• _SUPPLIED TEXT_
——————————

As the column of the wellbore liquid 206 progresses downhole, the hydrostatic pressure within the annulus 114 decreases as the exposed gas-lift valves 122 progressively shut (close) at predetermined hydrostatic pressures reached within the annulus 114. This allows the column of wellbore liquid 206 to descend deeper into the annulus 114 to reach the remaining gas-lift valves 122. Once the lift gas 124 reaches a specific valve 122 and starts injecting from that valve, the gas-lift valve 122 above it is designed to close to concentrate the injection in one valve 122 only. Consequently, as the column of the wellbore liquid 206 progresses downward, the gas-lift valves 122 arranged above the column of the wellbore liquid 206 will eventually close once the pressure within the annulus 114 reaches a predetermined limit. This process will be repeated until the desired operation valve 122 is reached where the lift gas 124 will be injected continuously during well production.

——————————

• _TASK DETAILS_
In the gas-lift passage, what happens to the gas-lift valve above a specific valve once the lift gas begins injecting from that valve? The listing comes from a different source than the gas-lift passage.

• _INFORMATION SHOWN_
——————————

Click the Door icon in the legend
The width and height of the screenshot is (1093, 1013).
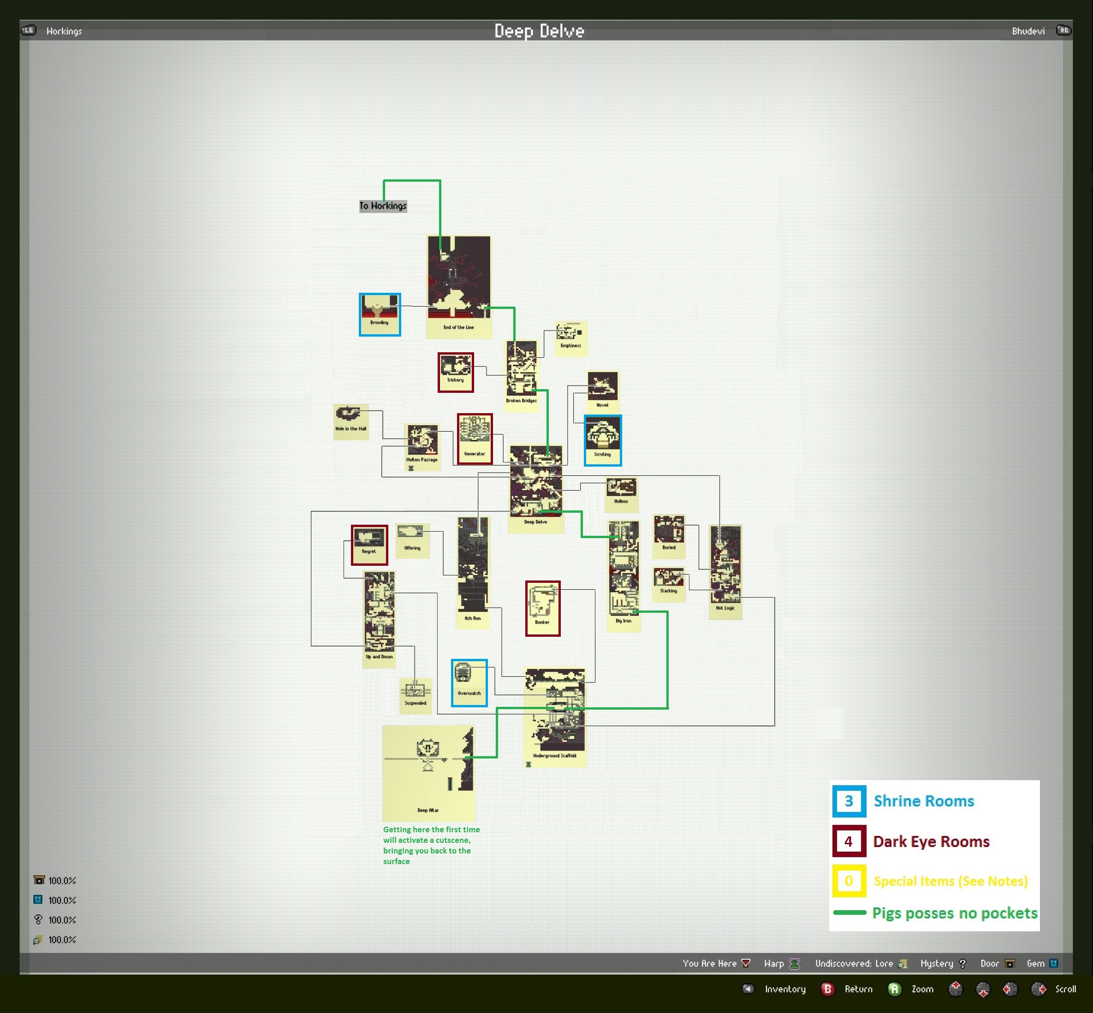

——————————

• _WORKED SOLUTION_
It is designed to close so that injection is concentrated in one valve only.